Opened 3 years ago

Last modified 22 months ago

#19183 assigned enhancement

Add sybilhunter's visualisations to Metrics website

Reported by: phw Owned by: metrics-team
Priority: Medium Milestone:
Component: Metrics/Website Version:
Severity: Normal Keywords: sybilhunter, visualization, churn, uptime
Cc: karsten, phw Actual Points:
Parent ID: Points:
Reviewer: Sponsor:

Description

It would be great to have sybilhunter's churn and uptime visualisations on the Metrics website. The churn plots are time series, just like the ones we already have on Metrics. Uptime visualisations are jpeg images. We could have weekly or monthly uptime images, and daily churn diagrams.

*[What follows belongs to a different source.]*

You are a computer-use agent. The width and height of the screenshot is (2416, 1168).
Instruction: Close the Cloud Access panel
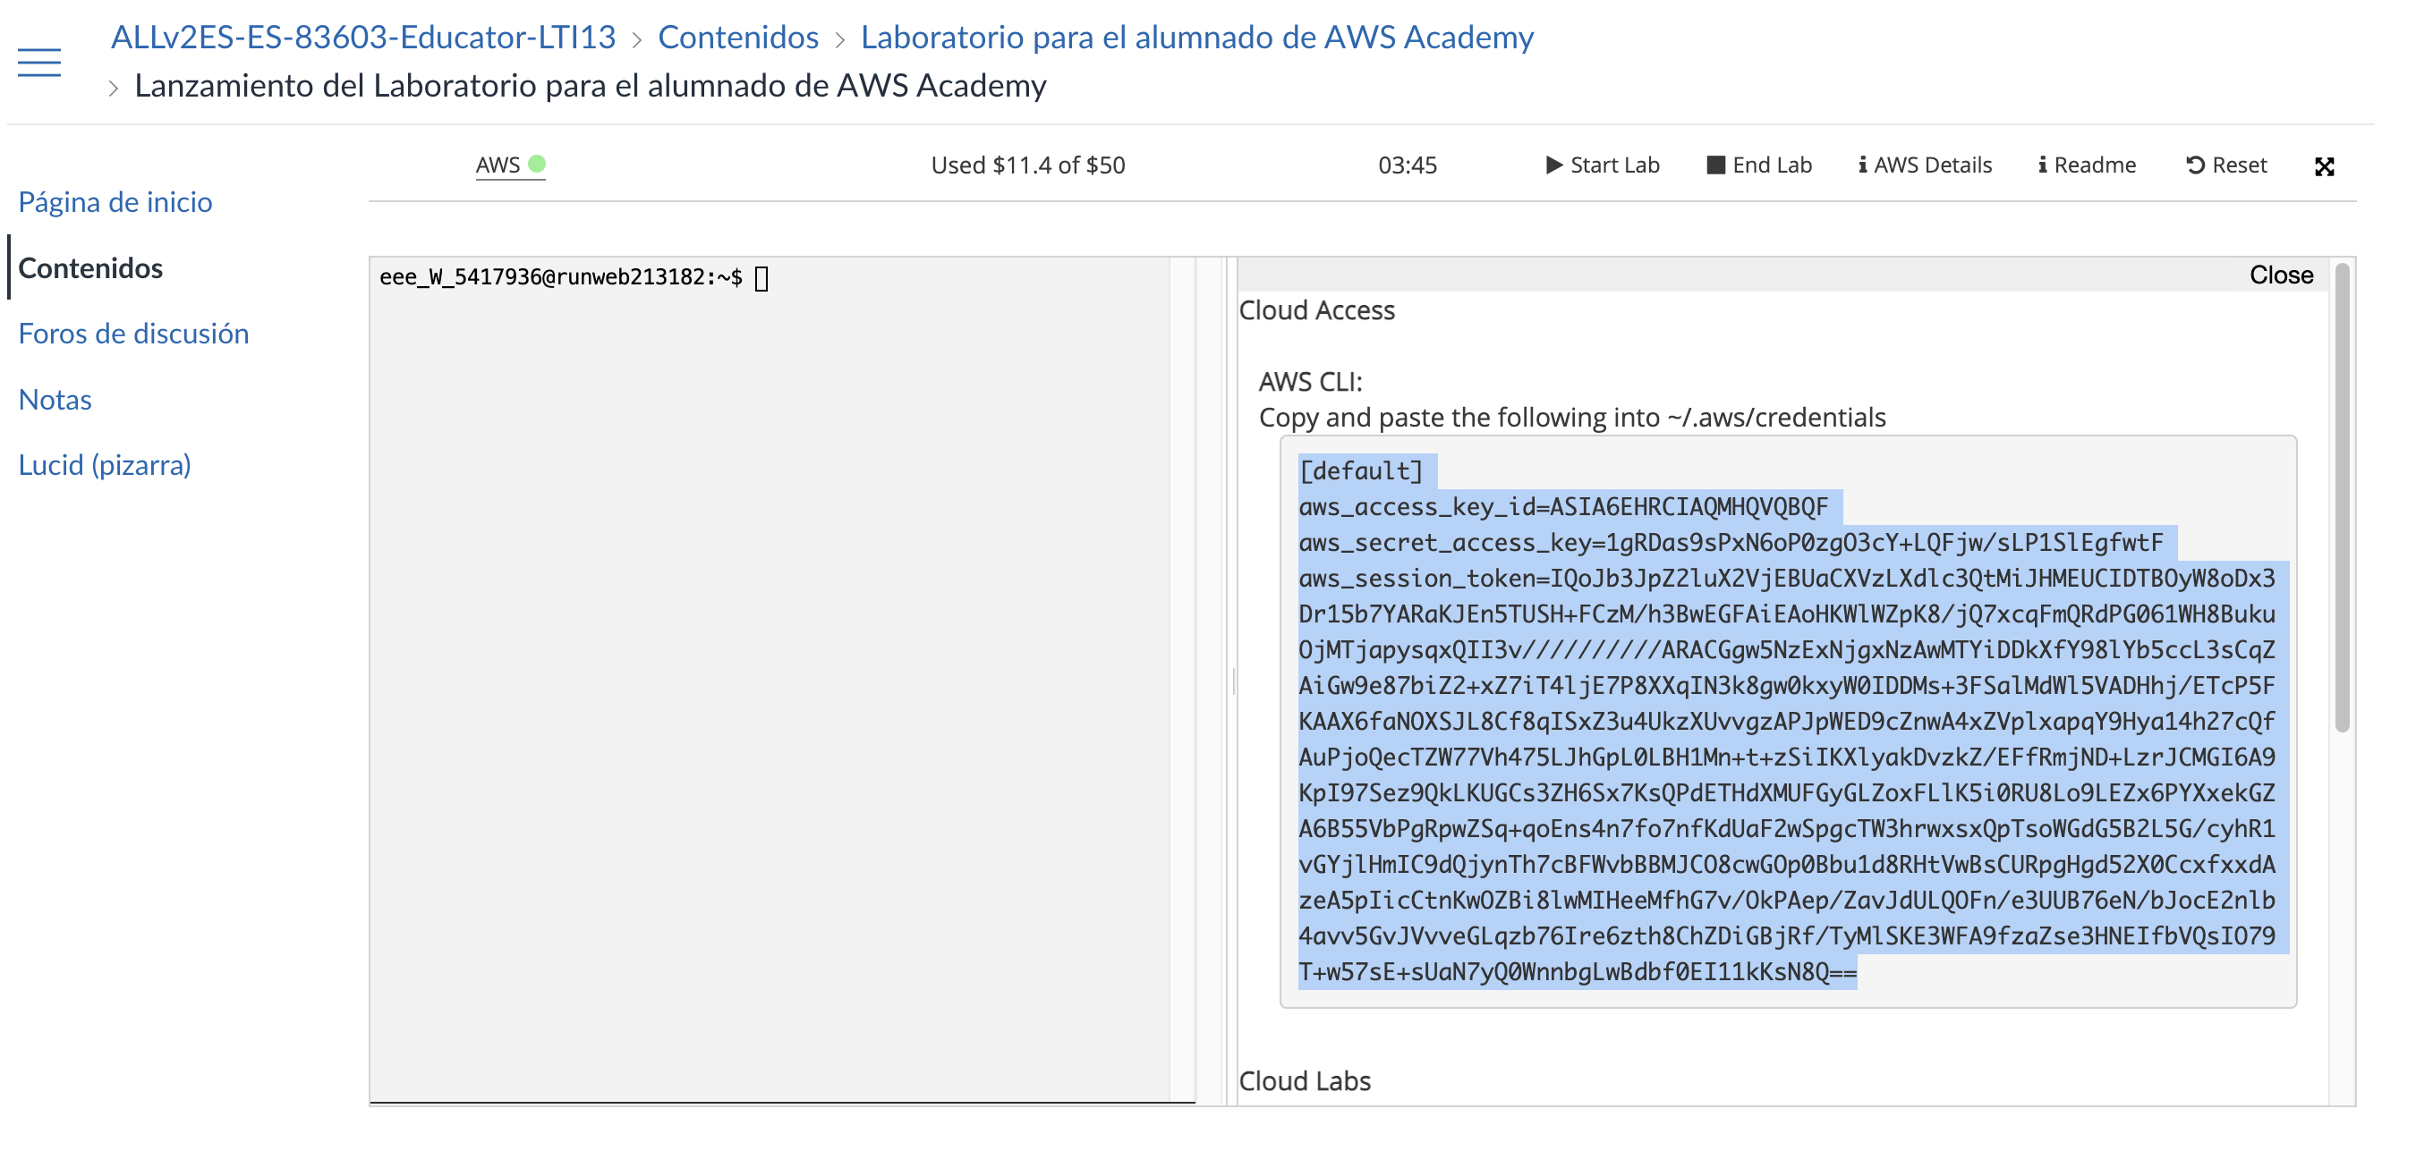pyautogui.click(x=2282, y=274)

Sybilhunter is a Go program that expects as input files that are structured like CollecTor's archives. It should be straightforward to run it over cron.

Karsten, I don't know ggplot2. Could you help with plotting the churn values? The format is quite simple. Every line represents the churn changes for the current consensus, and starts with a timestamp, which is then followed by flag-specific churn values in the interval [0, 1].

As I understand it, at least the following two steps are necessary to incorporate both visualisations:

  • Modify ./website/etc/metrics.json.
  • Write a shell script for the cron job to run.

Is there anything else we need?

Child Tickets

Attachments (2)

networkchurn-on-metrics-2016-07-13.jpg (184.2 KB) - added by karsten 3 years ago.
uptimes-on-metrics-2016-07-13.jpg (161.3 KB) - added by karsten 3 years ago.

Download all attachments as: .zip

Change History (11)

comment:1 Changed 3 years ago by karsten

Can you give me a sample input file for the churn values, so that I can write some R/ggplot2 for that?

And can you include a link to the Go code that's supposed to run on the metrics machine?

comment:2 Changed 3 years ago by phw

Here's a CSV file for the churn values: https://nymity.ch/sybilhunting/churn-values/churn-all.csv.bz2 (3.6 MiB). For each flag, there are four columns, two of which are interesting to us: NewFLAG and GoneFLAG. NewFLAG denotes the churn for new relays while GoneFLAG denotes the churn for relays that left the network. If this is difficult to process for you, then I'm happy to change the output format.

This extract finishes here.